§ **Taakomschrijving**: Hervat het instellingsbesluit over de begeleidingscommissie prestatiebeloning direct na de laatste zin die ervan getoond wordt.

Besluit van de Staatssecretaris van Onderwijs, Cultuur en Wetenschap van 18 november 2011, nr. DL/339620, houdende instelling van een commissie voor de wetenschappelijke begeleiding van de experimenten prestatiebeloning in het onderwijs (Instellingsbesluit wetenschappelijke begeleidingscommissie prestatiebeloning)

De Staatssecretaris van Onderwijs, Cultuur en Wetenschap,

handelende in overeenstemming met de Minister van Economische Zaken, Landbouw en Innovatie;

Gelet op artikel 15 van de Regeling experimenten prestatiebeloning onderwijs;

Besluit:

Artikel 1. Begripsbepalingen

In dit besluit wordt verstaan onder:

a. Minister:

de Minister van Onderwijs, Cultuur en Wetenschap.

b. Commissie:

de Wetenschappelijke Begeleidingscommissie Prestatiebeloning, bedoeld in artikel 2;

Artikel 2. Instelling en taak

  • 1. Er is een Wetenschappelijke Begeleidingscommissie Prestatiebeloning (hierna: Commissie).

  • 2. De commissie bewaakt de algemene wetenschappelijke kwaliteit van de experimenten door:

    • ° de Minister te adviseren over de opzet, het verloop en de evaluatie gedurende de gehele experimenteerperiode;

    • ° de individuele projectplannen te beoordelen en de Minister te adviseren over subsidieverlening;

    • ° de tussentijdse resultaten van de experimenten te beoordelen en de Minister te adviseren over continuering van de experimenten;

  • 3. De commissie zal op basis van de uitkomsten van de individuele experimenten een eindrapportage opstellen die zij in het voorjaar van 2015 aanbiedt aan de Minister en openbaar maakt.

  • 4. De commissie documenteert de ervaringen met het doen van experimenten in het onderwijs en biedt dit in een afzonderlijke rapportage aan de Minister aan.

Artikel 3. Samenstelling

  • 1. De commissie bestaat uit:

    • a. een voorzitter, tevens lid,

    • b. vier leden met een staat van dienst in wetenschappelijk onderzoek.

(Rijen over waar de doelen staan)
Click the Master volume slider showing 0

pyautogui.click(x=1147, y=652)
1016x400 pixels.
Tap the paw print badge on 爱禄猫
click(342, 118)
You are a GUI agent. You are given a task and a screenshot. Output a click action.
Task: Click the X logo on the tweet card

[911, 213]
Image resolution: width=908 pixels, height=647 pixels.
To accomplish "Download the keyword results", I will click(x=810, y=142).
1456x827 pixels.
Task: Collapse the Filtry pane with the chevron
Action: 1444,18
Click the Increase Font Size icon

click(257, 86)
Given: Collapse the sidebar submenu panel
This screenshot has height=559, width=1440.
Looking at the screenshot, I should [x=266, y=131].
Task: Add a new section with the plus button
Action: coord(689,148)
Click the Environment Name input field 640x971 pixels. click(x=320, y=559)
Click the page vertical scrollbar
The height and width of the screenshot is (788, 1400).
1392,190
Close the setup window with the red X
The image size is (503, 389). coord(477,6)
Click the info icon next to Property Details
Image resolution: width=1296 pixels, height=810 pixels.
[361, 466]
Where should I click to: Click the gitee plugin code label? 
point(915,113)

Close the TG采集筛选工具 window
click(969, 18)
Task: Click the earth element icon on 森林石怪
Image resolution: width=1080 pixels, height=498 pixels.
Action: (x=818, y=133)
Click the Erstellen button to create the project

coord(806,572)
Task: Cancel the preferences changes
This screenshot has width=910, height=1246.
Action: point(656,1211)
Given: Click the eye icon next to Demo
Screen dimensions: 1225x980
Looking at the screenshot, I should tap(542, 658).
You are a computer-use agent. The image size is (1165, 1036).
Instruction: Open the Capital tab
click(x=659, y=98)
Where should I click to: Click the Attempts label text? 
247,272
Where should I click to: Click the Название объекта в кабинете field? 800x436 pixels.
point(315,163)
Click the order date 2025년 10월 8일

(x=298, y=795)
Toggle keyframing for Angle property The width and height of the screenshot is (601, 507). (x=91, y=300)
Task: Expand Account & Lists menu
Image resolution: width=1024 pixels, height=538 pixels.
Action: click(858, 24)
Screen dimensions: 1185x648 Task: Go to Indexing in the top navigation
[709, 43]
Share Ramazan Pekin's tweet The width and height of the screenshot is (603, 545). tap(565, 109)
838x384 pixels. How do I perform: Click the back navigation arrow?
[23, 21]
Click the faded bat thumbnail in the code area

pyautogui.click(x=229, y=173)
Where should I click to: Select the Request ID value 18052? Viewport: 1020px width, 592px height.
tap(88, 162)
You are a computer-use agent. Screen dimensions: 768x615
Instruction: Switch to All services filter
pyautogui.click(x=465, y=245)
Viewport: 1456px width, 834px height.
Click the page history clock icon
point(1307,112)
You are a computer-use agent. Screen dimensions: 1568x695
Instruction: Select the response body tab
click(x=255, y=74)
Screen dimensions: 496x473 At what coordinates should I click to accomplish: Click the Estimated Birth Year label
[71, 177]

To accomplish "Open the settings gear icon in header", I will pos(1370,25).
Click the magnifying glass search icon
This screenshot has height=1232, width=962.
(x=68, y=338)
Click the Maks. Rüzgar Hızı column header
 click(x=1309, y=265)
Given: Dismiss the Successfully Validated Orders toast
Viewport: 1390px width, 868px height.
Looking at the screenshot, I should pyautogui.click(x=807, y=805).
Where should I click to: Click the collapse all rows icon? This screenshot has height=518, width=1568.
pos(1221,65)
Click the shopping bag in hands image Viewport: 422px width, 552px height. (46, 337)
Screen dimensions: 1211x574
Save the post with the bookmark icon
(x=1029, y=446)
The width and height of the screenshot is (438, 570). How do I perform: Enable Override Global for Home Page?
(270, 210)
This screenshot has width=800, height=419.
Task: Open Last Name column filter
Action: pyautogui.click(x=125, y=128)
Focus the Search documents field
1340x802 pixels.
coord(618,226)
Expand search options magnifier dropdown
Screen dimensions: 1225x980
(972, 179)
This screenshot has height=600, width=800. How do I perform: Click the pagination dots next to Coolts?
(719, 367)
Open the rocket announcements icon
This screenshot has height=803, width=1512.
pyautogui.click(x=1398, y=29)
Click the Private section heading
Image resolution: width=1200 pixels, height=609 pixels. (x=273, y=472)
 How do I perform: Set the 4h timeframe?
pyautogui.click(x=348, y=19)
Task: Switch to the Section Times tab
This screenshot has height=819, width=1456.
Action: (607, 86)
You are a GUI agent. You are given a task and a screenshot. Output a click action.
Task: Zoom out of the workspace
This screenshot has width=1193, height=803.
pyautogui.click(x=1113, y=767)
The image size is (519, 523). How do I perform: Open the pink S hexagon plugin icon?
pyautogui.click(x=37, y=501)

§ **Antwoord**:
  • 2. De leden worden benoemd en ontslagen door de Minister in overeenstemming met de Minister van Economische Zaken, Landbouw en Innovatie.

Artikel 4. Instellingsduur

  • 1. De commissie wordt ingesteld met ingang van 1 november 2011 en wordt opgeheven per 1 oktober 2015.

  • 2. De Minister kan besluiten de periode, bedoeld in het eerste lid, te verlengen of te verkorten.

Artikel 5. Leden

  • 1. Tot leden van de commissie worden benoemd:

    • a. de heer prof. dr. A. H. Borghans, tevens voorzitter,

    • b. de heer prof. dr. S. Karsten

    • c. de heer prof. dr. H. Oosterbeek

    • d. de heer prof. dr. F. Moers

    • e. de heer dr. B. ter Weel

  • 2. De benoeming geschiedt voor de duur van de commissie.

  • 3. Indien een tussentijdse vacature ontstaat, vindt een benoeming voor die vacature plaats voor de resterende duur van de zittingsperiode.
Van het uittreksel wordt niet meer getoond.